We hadn’t been on a trip in two years. I mean, who really has? Yes, we went to the hospital to have a shoulder replacement and then again to have a simple ankle surgery that turned into seven levels of hell, and to CVS pharmacy 57,903 times and oooops, sorry, we did go to the Cape for a week during both of those Covid-heavy years, but no big, pack-your-bags-so-full-you-cant-carry-them, don’t forget your power cords or transformer plugs, remember your jeans-because-no-matter- what-they-say-you’re-going-to-wear-them-the-most kind of trip. And it was sort of killing us, well, I mean, our spirits, our sense of adventurous curiosity, our hope. Well, especially me. And yes, I know this is a first world problem and in this messy, messy world, it sounds like a pretty lame-o excuse to whine about, but oh well. But really, it’s probably not just travel that I missed these past two years, it’s everything–everything normal and fun and free-flowing and interesting (like you know, TRAVEL).

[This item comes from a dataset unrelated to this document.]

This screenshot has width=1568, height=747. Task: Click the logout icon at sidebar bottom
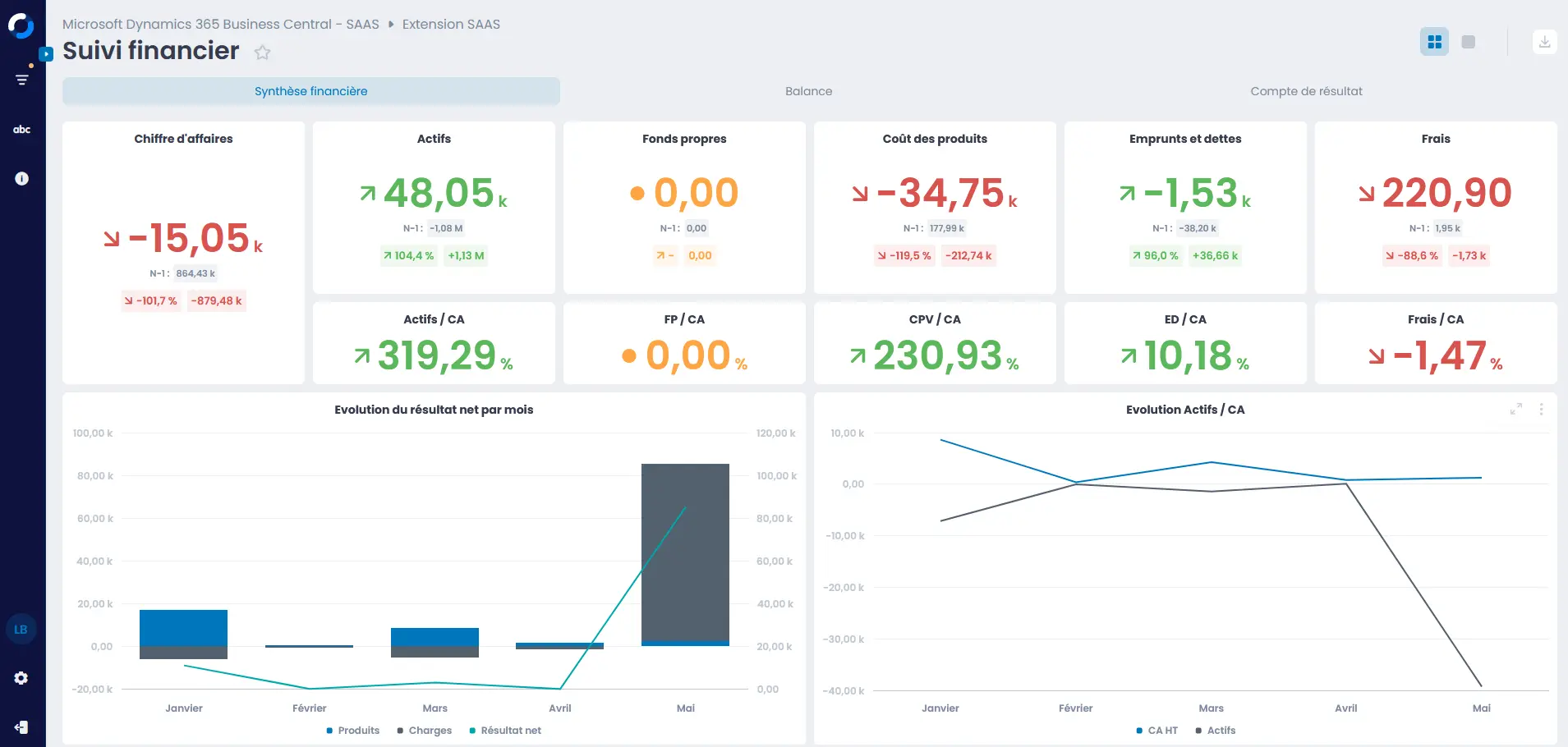(21, 727)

Traveling is one of my most favorite things in the world (besides potato chips, or to be exact truffle potato chips, which if you haven’t had, you should stop reading and go to Eataly or Curds & Co. and buy immediately, if not sooner). To go to a new place and play Christopher Columbus is wondrous, invigorating, thrilling. Being completely overwhelmed by brand spanking newness is a little like being born again. And these past two years, I had missed it as much as I had missed LBC (LIFE BEFORE COVID).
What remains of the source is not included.